They were a group: she, then the other girl who was at the party, and another one who I feel disliked me for some reason. I’d always want to chat with them, whenever I could, but the third one always made me awkward. If I get a sense of the fact that I’m not wanted, I try to jet ’cause I can’t bear thick tension between people, especially when I’m the cause of it. Girls like that, not her I’d say: the one whom these pages are about but the other two, after marriage mostly live for their families. I’d say they’re some of the most important people we need for if not for a good, stable home man has nothing. Girls like that on the whole are full to the brim with common decency. In short they can’t really cause anyone any serious harm, sometimes even if they want to. And that goodness is real like that of friendly dog, and not like the speeches of a vain moralist who in reality is as selfish and filthy a crook as any other. I don’t like it when “career” women look down upon such women, the excuse that, ‘It’s so shallow and old-fashioned,’ doesn’t hold true just because you’re too cold and detached to do it. In this day and age to raise a healthy, stable family is as difficult a job as having any career you can think of. These are the same kind of women who derive their complacency from the fact they’re now doing things that were only done by men few generations ago, regardless of how destructive or pointless those actions may be.

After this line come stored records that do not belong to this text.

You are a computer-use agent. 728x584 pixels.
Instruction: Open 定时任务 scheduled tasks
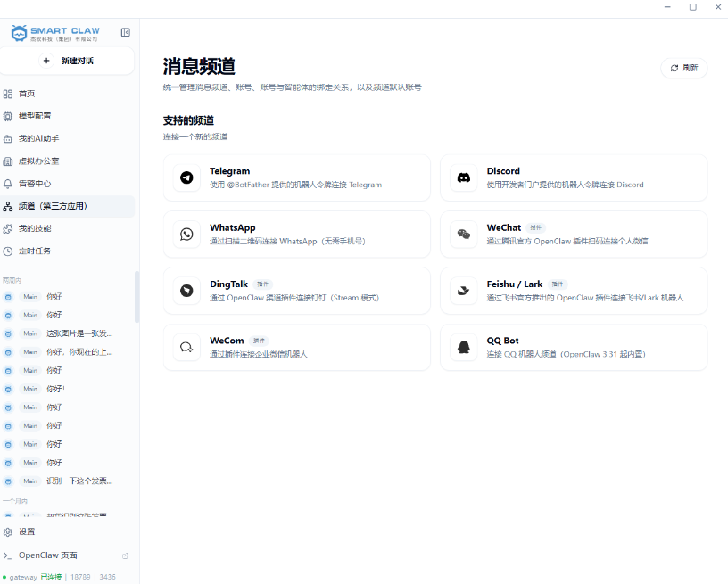35,251
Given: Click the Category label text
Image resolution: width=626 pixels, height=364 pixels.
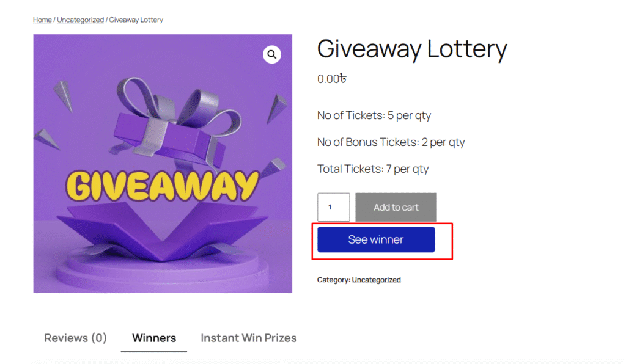Looking at the screenshot, I should coord(333,280).
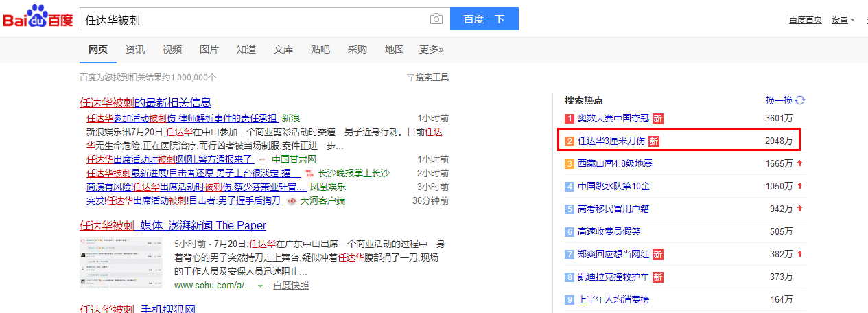Click the refresh icon beside 换一换

[x=800, y=100]
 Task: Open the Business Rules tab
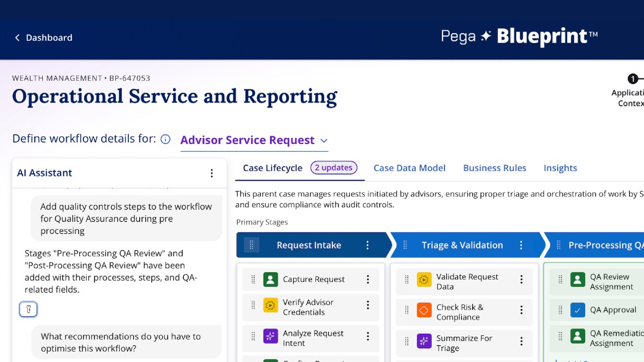tap(494, 168)
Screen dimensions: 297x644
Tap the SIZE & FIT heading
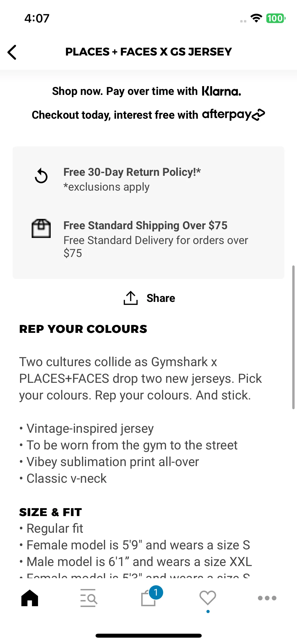pos(50,512)
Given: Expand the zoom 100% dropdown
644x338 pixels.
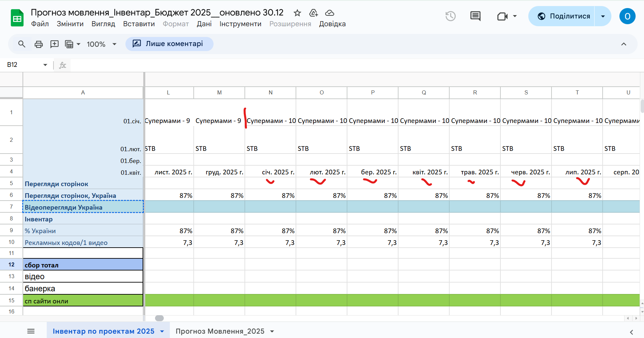Looking at the screenshot, I should [114, 44].
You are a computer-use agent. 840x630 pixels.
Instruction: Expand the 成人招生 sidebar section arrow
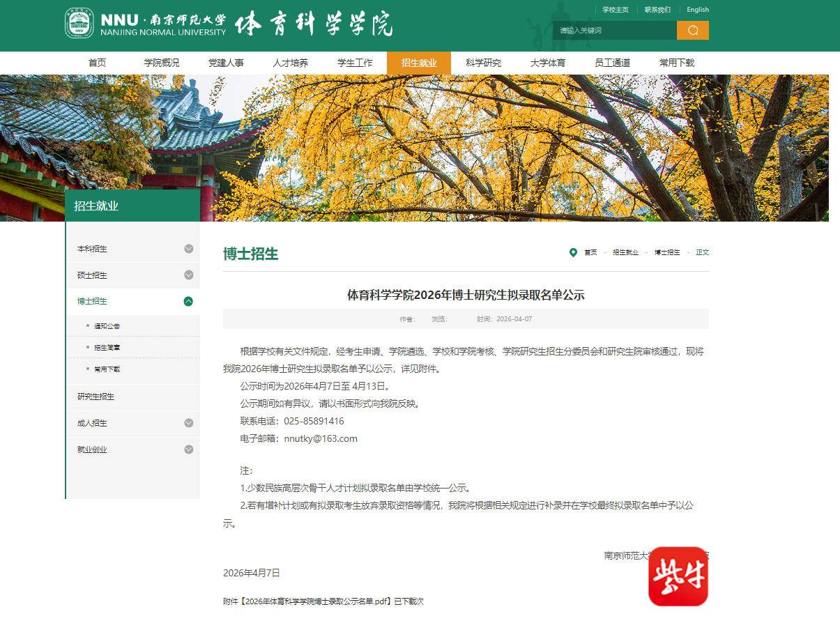(188, 423)
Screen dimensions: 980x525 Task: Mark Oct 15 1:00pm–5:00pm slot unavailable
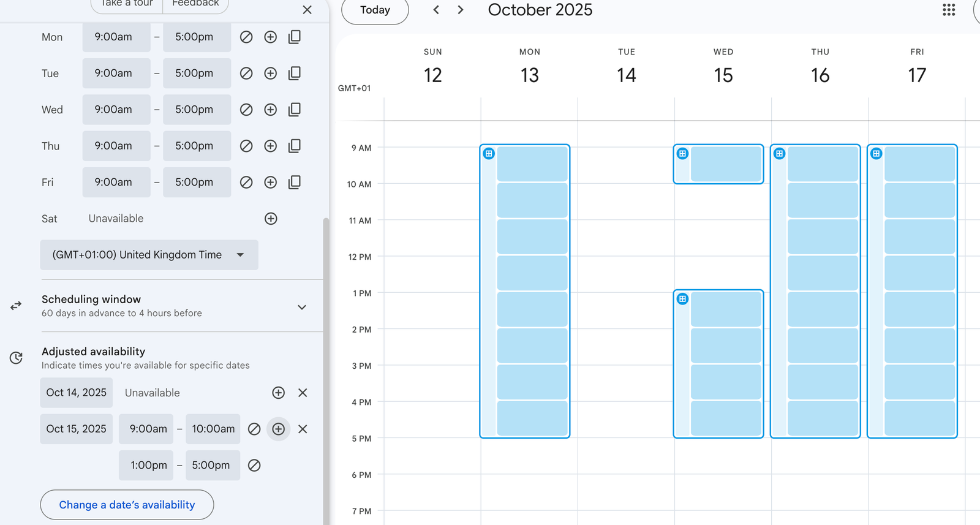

Though returning back to our girl, when my turn came I couldn’t play the role of the chaser as she had few years ago, it wasn’t as obvious as hers anyway. Even though I knew she liked me a lot in the past, I couldn’t use that as a spring to her ask her out. Dating always requires a certain effort and I feel I’ve always lacked the vitality needed for it, even though I’ve had my share. Sometimes I was so clumsy in my efforts with her that they’d leave me puzzled and embarrassed for days on end. I just couldn’t do it. The cheese was right there but I just couldn’t reach it. I guess doubt is an instinct in man, not something external forced upon by circumstance.

They say, ‘The chase is better than the catch.’ But I disagree. I say catch and see how it is. Even today I’m curious how it would have been. ’Cause I always felt she wanted something else than the usual humdrum of dating, something dark, unknown and potent: the unchartered waters, the deep-end of the pool where only few go. There was a definite need to break-away in her as if she thought she was above her surroundings, that it was a temporary muck she had to bear with till what she rightly deserved came to her. And maybe she sought that escape through me, for she pursued long enough.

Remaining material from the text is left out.